Divide the entire excess charge from one electron's known charge and that gives the number of charges.

Given data:

The capacitor is charged with two $1.5\text{V}$ batteries, so the total voltage applied to the capacitor’s plates is,

$\begin{array}{rcl}V& =& 1.5\text{V+}1.5\text{V}\\ & =& 3\text{V}\end{array}$

The capacitance of the capacitor, $C=2.5\text{F}$

The magnitude of the charge on an electron,$e=1.6\times {10}^{-19}\text{C}$

Number of electrons on the negative plate:

Charge on the capacitor’s plate is given by a relation:

$Q=CV$ ..... (1)

The number of excess electrons on either of the plates is given by a relation,

$n=\frac{Q}{e}$ ..... (2)

Here, $Q$is the charge on the capacitor plate, $V$is the voltage applied to the capacitor plates, and $e$is the charge of the electron.

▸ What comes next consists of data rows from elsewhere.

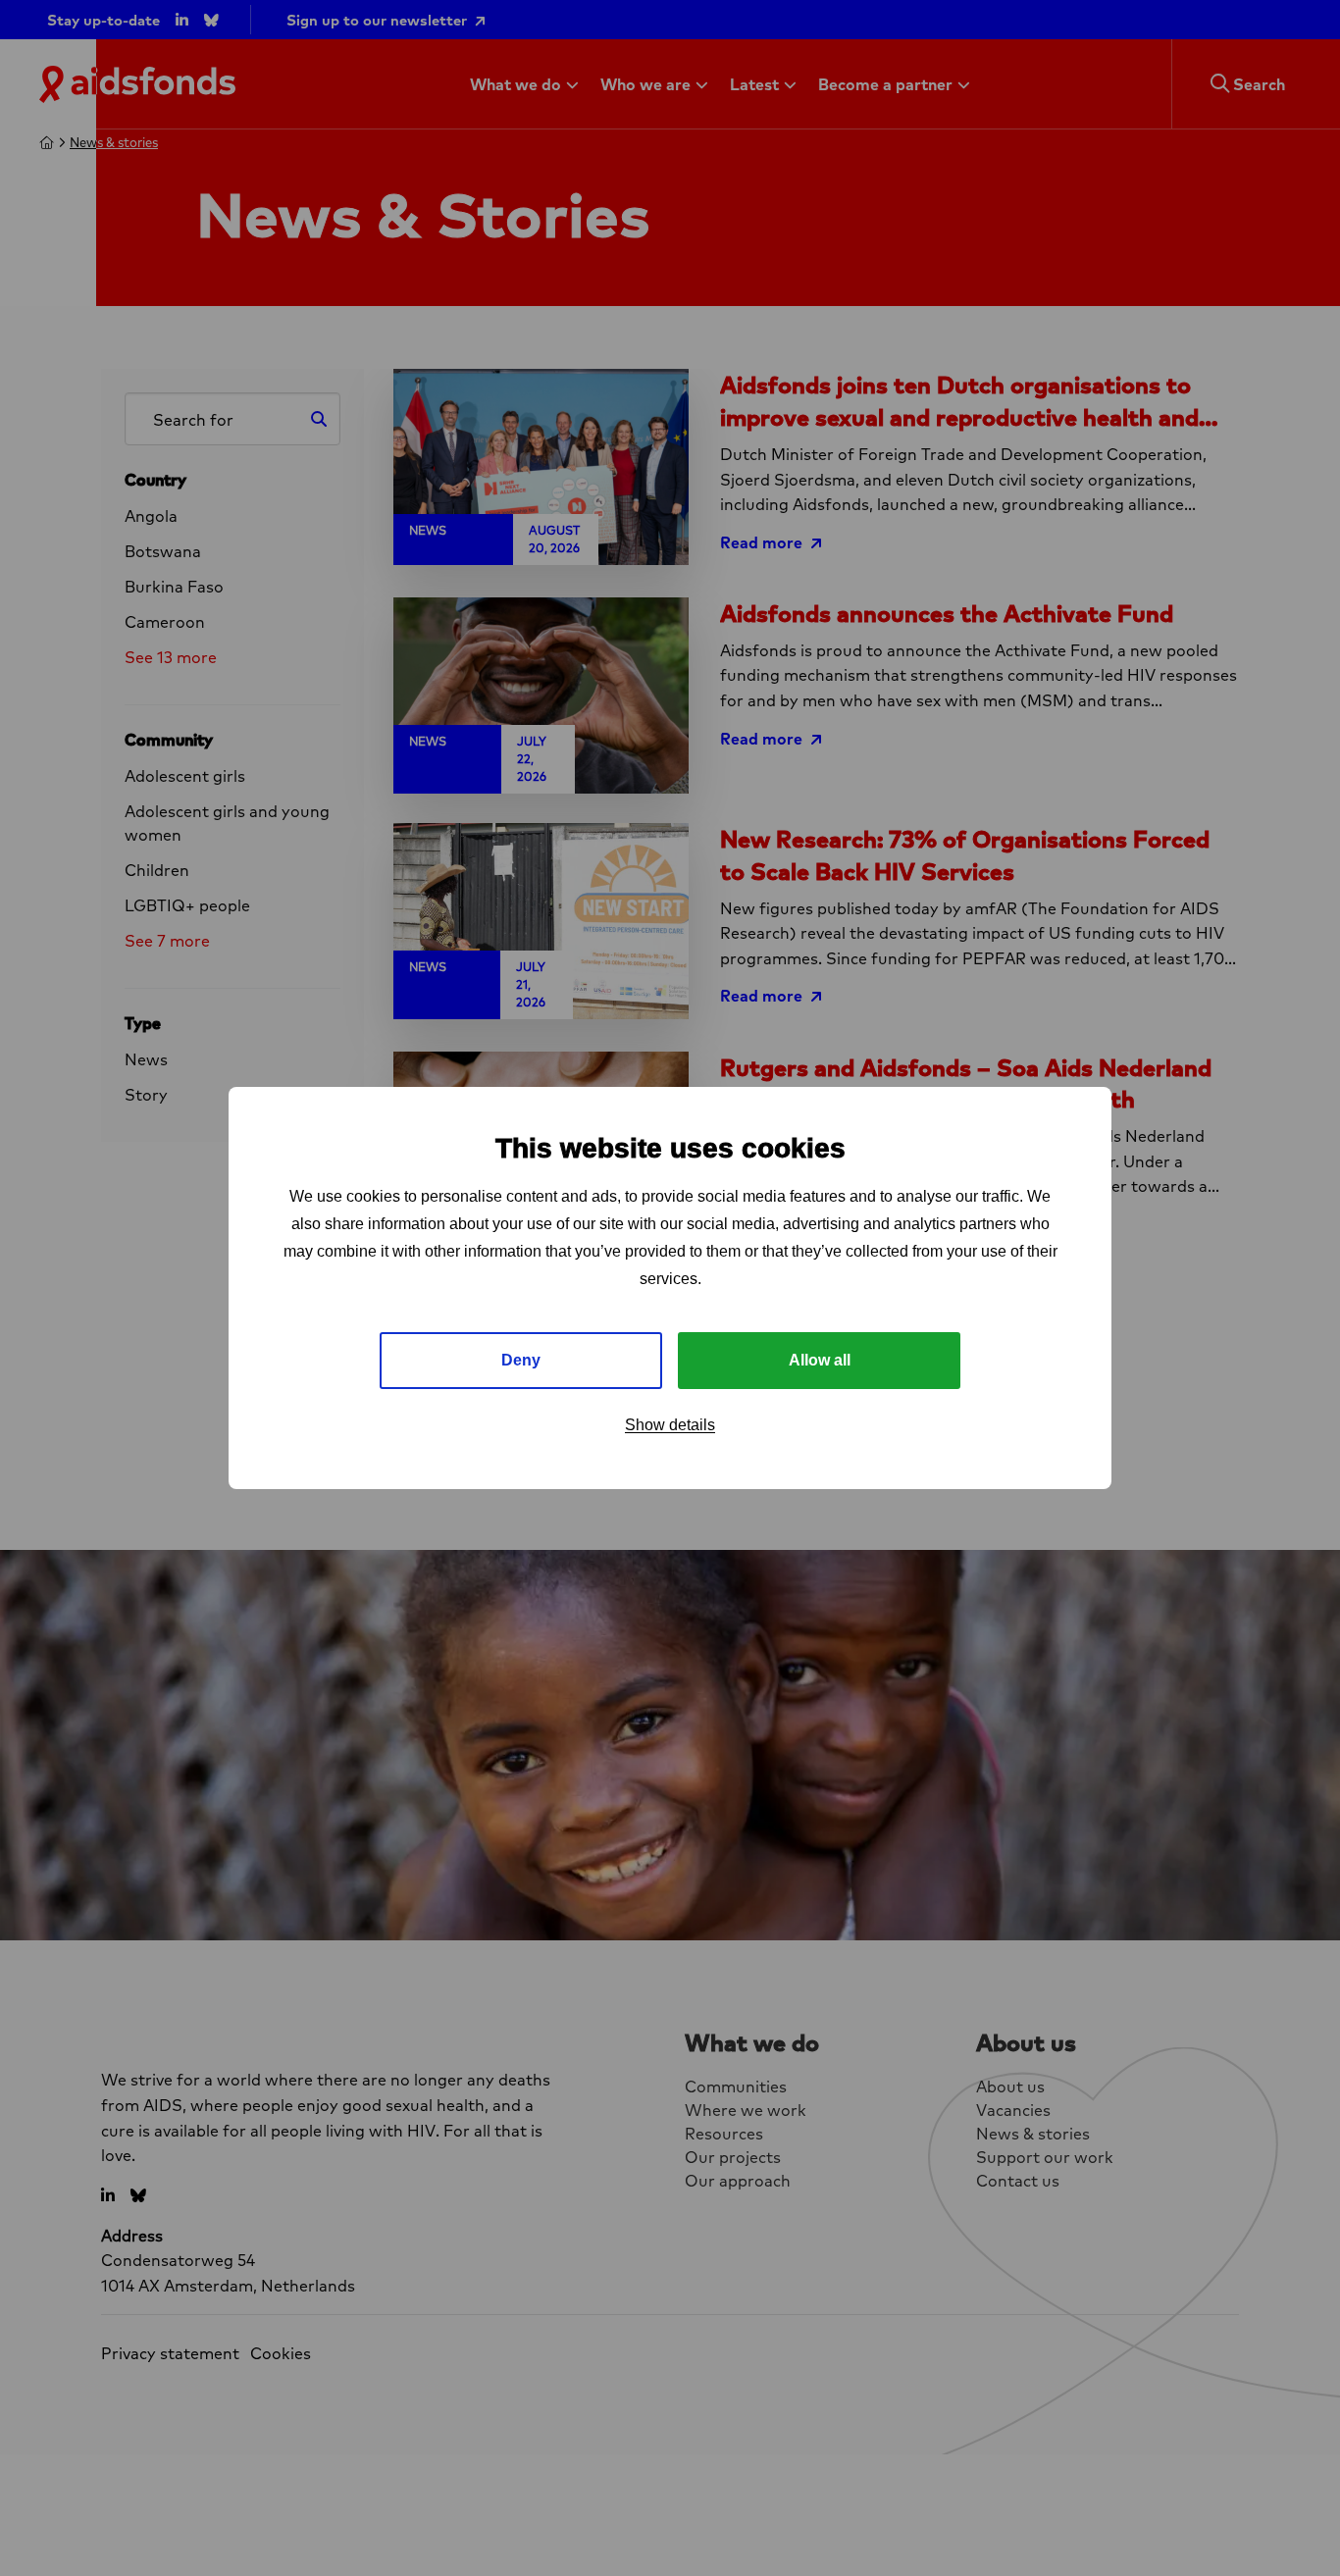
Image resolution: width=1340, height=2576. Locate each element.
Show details (670, 1425)
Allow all (819, 1360)
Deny (521, 1360)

Using equation (1), the magnitude of the charge on each plate of the capacitor can be calculated as,

$\begin{array}{rcl}Q& =& CV\\ & =& \left(2.5\text{F}\right)\left(3.0\text{V}\right)\\ & =& 7.5\text{C}\end{array}$

Using equation (2), the number of excess electrons on the negative plate can be calculated as,

$\begin{array}{rcl}n& =& \frac{Q}{e}\\ & =& \frac{7.5\text{C}}{1.6\times {10}^{-19}\text{C}}\\ & =& 4.68\times {10}^{19}\text{electrons}\end{array}$

Hence, the number of electrons on the negative plate is $4.68\times {10}^{19}\text{electrons}$.